FACT: People who do not smoke suffer from all the diseases that have been selectively linked with smoking. Ten to 20 per cent of lung cancer, for instance, occurs in non-smokers. {1801.03, p. 1}
This "fact," although true, sidesteps the uncomfortable truth that people who smoke are more than ten to twenty times more likely to get lung cancer than people who do not smoke. It is grossly misleading in its selection of information.
Another example deals with the attributable risk of death from cigarettes.
ASSERTION: "300,000 adult smokers die prematurely each year because of cigarette smoking."
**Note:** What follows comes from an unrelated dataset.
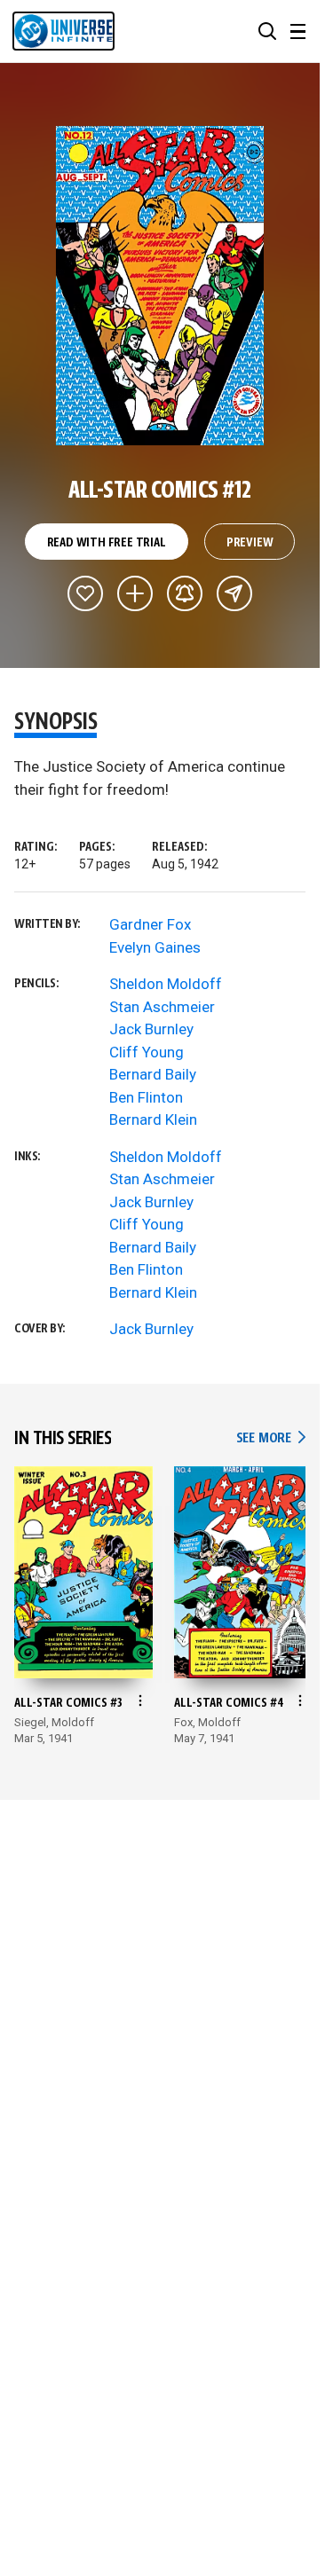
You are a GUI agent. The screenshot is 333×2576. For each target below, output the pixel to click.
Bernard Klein (153, 1119)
FACT: No one can accurately make that statement, because there is no valid supporting evidence. The Assistant Surgeon General, when the 1964 Surgeon General's Report was issued, said the Report "Might be as misleading as it was informative" to try to calculate "the total number of excess deaths causally related to cigarette smoking in the U.S. population." In other words, the Advisory Committee acknowledged that any such excess deaths could not be "accurately estimated." {1801.03, p. 2}
Again, the "fact" sidesteps the real issue. The Advisory Committee concluded that a substantial number of smokers were dying prematurely each year. Instead of responding to that fact, the response quibbles about
whether a precise body count can be calculated. The tobacco industry still relies on this technique. James Johnston, CEO of the R.J. Reynolds Tobacco Company, in his testimony to Congress in April 1994, claimed that there is no list of dead people that adds up to the number of people who allegedly died because of cigarettes (1).
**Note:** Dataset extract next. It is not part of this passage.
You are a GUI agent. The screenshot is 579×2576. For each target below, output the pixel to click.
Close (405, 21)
Some of the "assertions" were simply set up to invite an important-sounding rejoinder.
ASSERTION: "All doctors are convinced that smoking is dangerous."
FACT: Doctors are by no means unanimous in condemning smoking. There are many who have expressed publicly their unwillingness to accept statistical evidence as scientific proof of a causal relationship between cigarette smoking and human disease. For example, some of the country's most eminent men of medicine and science—from such renowned institutions as Bellevue Hospital, Columbia University Medical School, Yale University Medical School, and New York Medical College—have testified before the U.S. Congress that the charges against tobacco remain unproved. {1801.03, p. 2}
As described in chapter 8, many of the "eminent scientists" so often quoted by the tobacco industry were on the industry payroll, often without public disclosures of this fact. The scientists not only received support for research but also were paid to provide testimony favorable to the industry, to perpetuate controversy about the health effects of smoking and, more recently, passive smoking.